_EXERCISE BRIEF_
Copy the records below exactly. Include all of them.

_DATA SHOWN_
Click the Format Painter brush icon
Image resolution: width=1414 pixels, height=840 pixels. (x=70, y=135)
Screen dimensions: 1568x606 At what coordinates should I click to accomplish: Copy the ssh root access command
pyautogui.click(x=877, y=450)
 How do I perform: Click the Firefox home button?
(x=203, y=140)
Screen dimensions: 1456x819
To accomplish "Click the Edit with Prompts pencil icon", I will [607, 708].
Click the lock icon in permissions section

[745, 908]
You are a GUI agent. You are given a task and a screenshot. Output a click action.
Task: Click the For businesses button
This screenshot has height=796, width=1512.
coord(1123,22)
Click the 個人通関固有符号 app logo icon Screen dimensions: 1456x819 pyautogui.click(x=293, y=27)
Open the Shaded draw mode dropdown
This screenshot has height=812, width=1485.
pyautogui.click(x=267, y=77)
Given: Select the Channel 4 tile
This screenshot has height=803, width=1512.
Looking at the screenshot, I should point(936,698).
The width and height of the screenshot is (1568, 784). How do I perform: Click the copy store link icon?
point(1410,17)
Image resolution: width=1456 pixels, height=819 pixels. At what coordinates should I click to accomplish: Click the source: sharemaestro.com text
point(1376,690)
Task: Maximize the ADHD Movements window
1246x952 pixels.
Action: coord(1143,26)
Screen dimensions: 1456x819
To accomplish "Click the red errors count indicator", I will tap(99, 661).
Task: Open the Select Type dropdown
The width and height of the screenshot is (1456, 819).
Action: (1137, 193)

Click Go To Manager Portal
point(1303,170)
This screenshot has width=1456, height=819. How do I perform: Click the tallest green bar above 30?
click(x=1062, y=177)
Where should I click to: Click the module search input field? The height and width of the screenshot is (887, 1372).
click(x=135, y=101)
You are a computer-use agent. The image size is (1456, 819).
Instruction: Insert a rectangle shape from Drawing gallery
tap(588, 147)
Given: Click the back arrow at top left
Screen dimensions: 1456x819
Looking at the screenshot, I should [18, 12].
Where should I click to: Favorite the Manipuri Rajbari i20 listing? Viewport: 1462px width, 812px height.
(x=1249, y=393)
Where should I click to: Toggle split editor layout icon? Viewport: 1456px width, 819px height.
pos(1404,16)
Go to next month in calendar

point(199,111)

_EXPECTED ANSWER_
Click the Format Painter brush icon
Image resolution: width=1414 pixels, height=840 pixels. (x=70, y=135)
Screen dimensions: 1568x606 At what coordinates should I click to accomplish: Copy the ssh root access command
pyautogui.click(x=877, y=450)
 How do I perform: Click the Firefox home button?
(x=203, y=140)
Screen dimensions: 1456x819
To accomplish "Click the Edit with Prompts pencil icon", I will [607, 708].
Click the lock icon in permissions section

[745, 908]
You are a GUI agent. You are given a task and a screenshot. Output a click action.
Task: Click the For businesses button
This screenshot has height=796, width=1512.
coord(1123,22)
Click the 個人通関固有符号 app logo icon Screen dimensions: 1456x819 pyautogui.click(x=293, y=27)
Open the Shaded draw mode dropdown
This screenshot has height=812, width=1485.
pyautogui.click(x=267, y=77)
Given: Select the Channel 4 tile
This screenshot has height=803, width=1512.
Looking at the screenshot, I should point(936,698).
The width and height of the screenshot is (1568, 784). How do I perform: Click the copy store link icon?
point(1410,17)
Image resolution: width=1456 pixels, height=819 pixels. At what coordinates should I click to accomplish: Click the source: sharemaestro.com text
point(1376,690)
Task: Maximize the ADHD Movements window
1246x952 pixels.
Action: coord(1143,26)
Screen dimensions: 1456x819
To accomplish "Click the red errors count indicator", I will tap(99, 661).
Task: Open the Select Type dropdown
The width and height of the screenshot is (1456, 819).
Action: (1137, 193)

Click Go To Manager Portal
point(1303,170)
This screenshot has width=1456, height=819. How do I perform: Click the tallest green bar above 30?
click(x=1062, y=177)
Where should I click to: Click the module search input field? The height and width of the screenshot is (887, 1372).
click(x=135, y=101)
You are a computer-use agent. The image size is (1456, 819).
Instruction: Insert a rectangle shape from Drawing gallery
tap(588, 147)
Given: Click the back arrow at top left
Screen dimensions: 1456x819
Looking at the screenshot, I should [18, 12].
Where should I click to: Favorite the Manipuri Rajbari i20 listing? Viewport: 1462px width, 812px height.
(x=1249, y=393)
Where should I click to: Toggle split editor layout icon? Viewport: 1456px width, 819px height.
pos(1404,16)
Go to next month in calendar

point(199,111)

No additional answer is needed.